LONDON — The answer to Arsenal‘s goal-scoring problems was there all along. Mikel Arteta sought to explain the issue this week by pointing to internal data suggesting they carried more of a threat than recent results would suggest, and Saturday’s 5-0 win over Crystal Palace highlighted one key aspect: corners.
Arsenal took control of this encounter through two Gabriel Magalhães headers (the second later credited as a Dean Henderson own goal) which underlined the home side’s potency from dead-ball situations.
It provided an invaluable route back into some sort of form here, albeit tempered by Palace’s passivity — only Eberechi Eze emerged with any credit from a collectively insipid performance that places manager Roy Hodgson’s future under further scrutiny. The irony is, the Gunners didn’t even prioritise set pieces during their training trip to Dubai during their midseason break.
“The reality is that we trained set pieces less in the last week than other aspects of the game,” Arteta said postmatch. “This is the beauty of it. But we worked on a lot of things that actually happened and we trained them a lot. Set pieces are a big part of us, especially against teams that want to defend deeply. It is a good way to win games.”
Gabriel’s 11th-minute header — which came from a corner that, in a new development, was taken by Declan Rice — was Arsenal’s first goal at home in 50 shots. Before this game, Arsenal had won more Premier League corners this season (158) than any other team, and by some distance — Manchester City are next best on 141. And they make the most of them. Arsenal have scored more goals from corners than any other team in the league this season (10), and their 10 headed goals are also the most of any side.

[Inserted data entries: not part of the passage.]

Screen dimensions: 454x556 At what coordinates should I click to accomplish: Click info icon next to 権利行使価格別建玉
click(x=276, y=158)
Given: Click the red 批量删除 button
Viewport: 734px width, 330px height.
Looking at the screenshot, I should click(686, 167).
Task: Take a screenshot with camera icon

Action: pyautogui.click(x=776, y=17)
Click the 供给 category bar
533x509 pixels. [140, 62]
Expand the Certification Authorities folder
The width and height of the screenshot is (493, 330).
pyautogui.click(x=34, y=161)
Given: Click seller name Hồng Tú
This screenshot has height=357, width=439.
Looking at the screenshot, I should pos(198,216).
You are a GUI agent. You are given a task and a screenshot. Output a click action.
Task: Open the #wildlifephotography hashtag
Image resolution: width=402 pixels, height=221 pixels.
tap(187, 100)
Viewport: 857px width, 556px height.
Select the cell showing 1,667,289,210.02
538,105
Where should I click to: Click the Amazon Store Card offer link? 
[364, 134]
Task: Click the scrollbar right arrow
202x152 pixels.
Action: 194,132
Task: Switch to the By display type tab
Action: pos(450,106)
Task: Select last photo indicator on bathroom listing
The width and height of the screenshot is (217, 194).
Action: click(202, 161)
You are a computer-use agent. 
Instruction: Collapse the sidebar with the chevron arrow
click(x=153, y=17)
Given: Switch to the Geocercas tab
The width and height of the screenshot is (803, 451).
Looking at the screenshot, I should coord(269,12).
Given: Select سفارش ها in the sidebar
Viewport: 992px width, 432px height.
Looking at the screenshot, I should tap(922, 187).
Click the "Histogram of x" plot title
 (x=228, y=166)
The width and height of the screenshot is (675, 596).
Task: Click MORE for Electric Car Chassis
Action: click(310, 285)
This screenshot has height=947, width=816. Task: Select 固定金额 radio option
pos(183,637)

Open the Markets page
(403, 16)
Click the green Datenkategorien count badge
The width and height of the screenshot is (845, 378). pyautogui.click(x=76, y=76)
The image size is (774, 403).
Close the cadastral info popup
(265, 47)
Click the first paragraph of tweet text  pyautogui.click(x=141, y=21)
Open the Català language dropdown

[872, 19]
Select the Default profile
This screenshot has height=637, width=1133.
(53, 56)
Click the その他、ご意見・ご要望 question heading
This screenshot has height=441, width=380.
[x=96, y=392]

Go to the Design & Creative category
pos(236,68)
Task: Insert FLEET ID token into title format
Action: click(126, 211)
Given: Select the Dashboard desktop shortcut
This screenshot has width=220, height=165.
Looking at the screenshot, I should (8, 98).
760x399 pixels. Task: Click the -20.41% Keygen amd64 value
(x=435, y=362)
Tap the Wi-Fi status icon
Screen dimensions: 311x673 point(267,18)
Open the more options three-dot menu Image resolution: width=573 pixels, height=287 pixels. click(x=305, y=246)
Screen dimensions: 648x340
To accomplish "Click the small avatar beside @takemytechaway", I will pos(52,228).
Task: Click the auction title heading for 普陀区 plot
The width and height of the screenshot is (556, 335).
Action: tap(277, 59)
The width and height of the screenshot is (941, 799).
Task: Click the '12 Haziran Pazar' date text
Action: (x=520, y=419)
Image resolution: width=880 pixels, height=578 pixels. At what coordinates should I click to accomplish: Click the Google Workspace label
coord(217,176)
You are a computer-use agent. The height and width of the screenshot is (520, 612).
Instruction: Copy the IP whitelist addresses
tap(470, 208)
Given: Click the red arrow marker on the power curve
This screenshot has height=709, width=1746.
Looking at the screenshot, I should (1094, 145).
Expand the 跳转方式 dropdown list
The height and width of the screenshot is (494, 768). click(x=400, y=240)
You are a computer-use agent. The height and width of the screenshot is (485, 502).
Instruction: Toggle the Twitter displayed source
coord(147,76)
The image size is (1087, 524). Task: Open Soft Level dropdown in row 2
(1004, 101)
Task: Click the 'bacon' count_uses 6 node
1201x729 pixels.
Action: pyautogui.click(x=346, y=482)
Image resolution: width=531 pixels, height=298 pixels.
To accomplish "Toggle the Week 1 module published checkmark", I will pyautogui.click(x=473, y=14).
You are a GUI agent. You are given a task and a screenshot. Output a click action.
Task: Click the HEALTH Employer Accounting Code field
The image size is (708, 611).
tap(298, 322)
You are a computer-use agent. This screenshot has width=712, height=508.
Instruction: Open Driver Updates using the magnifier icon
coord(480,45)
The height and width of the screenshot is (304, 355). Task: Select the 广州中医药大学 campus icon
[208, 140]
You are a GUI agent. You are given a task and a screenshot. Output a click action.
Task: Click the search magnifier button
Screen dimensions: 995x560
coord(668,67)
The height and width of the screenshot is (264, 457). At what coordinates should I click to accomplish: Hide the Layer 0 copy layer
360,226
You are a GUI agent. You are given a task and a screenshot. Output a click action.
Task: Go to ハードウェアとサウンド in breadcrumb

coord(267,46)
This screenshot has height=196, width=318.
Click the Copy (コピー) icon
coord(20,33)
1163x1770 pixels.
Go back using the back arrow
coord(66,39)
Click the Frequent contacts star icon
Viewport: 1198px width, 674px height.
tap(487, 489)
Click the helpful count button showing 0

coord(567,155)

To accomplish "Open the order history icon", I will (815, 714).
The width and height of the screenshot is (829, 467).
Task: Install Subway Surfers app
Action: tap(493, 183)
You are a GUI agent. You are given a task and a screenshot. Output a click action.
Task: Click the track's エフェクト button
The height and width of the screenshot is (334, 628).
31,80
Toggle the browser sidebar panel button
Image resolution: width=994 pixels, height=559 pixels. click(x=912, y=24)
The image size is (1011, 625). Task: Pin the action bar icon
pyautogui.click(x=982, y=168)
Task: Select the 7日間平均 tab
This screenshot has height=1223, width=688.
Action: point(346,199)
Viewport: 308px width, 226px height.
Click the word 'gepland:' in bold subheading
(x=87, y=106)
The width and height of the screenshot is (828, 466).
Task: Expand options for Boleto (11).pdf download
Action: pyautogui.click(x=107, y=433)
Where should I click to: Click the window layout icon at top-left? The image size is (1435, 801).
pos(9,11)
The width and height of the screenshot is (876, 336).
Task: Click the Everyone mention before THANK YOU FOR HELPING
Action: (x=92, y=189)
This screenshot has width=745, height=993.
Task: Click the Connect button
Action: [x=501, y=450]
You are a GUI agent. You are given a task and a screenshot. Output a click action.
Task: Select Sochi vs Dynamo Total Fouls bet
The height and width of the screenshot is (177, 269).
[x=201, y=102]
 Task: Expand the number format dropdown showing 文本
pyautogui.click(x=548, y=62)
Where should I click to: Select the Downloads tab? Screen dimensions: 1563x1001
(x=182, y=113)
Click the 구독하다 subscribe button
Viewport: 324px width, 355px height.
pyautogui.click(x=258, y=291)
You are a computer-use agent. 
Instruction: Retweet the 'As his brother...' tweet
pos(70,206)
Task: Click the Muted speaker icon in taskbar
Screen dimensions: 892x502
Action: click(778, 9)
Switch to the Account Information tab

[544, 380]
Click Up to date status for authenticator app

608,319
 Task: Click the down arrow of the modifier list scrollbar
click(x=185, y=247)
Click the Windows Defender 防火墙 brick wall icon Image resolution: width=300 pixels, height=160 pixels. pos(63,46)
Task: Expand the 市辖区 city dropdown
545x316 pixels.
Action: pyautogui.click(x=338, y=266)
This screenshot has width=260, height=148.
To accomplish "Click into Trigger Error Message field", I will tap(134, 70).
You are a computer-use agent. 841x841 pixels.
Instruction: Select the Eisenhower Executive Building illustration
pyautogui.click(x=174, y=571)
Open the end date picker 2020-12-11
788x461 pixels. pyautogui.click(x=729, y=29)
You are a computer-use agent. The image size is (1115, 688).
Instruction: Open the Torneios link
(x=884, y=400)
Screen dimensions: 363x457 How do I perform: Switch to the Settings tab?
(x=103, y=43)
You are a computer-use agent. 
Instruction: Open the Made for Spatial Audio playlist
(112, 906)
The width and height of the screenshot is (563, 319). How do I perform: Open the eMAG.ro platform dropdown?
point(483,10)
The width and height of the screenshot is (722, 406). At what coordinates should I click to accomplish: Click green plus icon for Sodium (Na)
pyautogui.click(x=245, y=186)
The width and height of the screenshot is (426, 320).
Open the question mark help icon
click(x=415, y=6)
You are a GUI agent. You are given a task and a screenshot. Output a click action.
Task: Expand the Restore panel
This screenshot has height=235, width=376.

The club’s set-piece coach, Nicolas Jover, worked with Arteta for several months under Pep Guardiola at Manchester City in 2019 and he has helped transform an area of weakness prior to his arrival into one of strength. Arsenal had conceded goals from set pieces — four in six games prior to their winter break — but here they turned those moments in both boxes back into positives for a result that puts them back on track in the title race after one win in seven games across all competitions.
“This is the second part of the season, we want to tackle it with a lot of aggression and motivation,” Arteta said. “I would like to play three days after, but it is what it is. We will keep preparing and we must continue to do better and improve as a team.”
Gabriel has scored at least three more goals than any other centre-back since he made his Premier League debut in 2020. He thought he had another when meeting Bukayo Saka‘s 37th-minute delivery but the decisive touch came from Henderson as he flapped helplessly on his goal line.
“They were good set pieces,” Hodgson said. “But there were infringements for both of the goals but we weren’t lucky enough to have those recognised by the referee.”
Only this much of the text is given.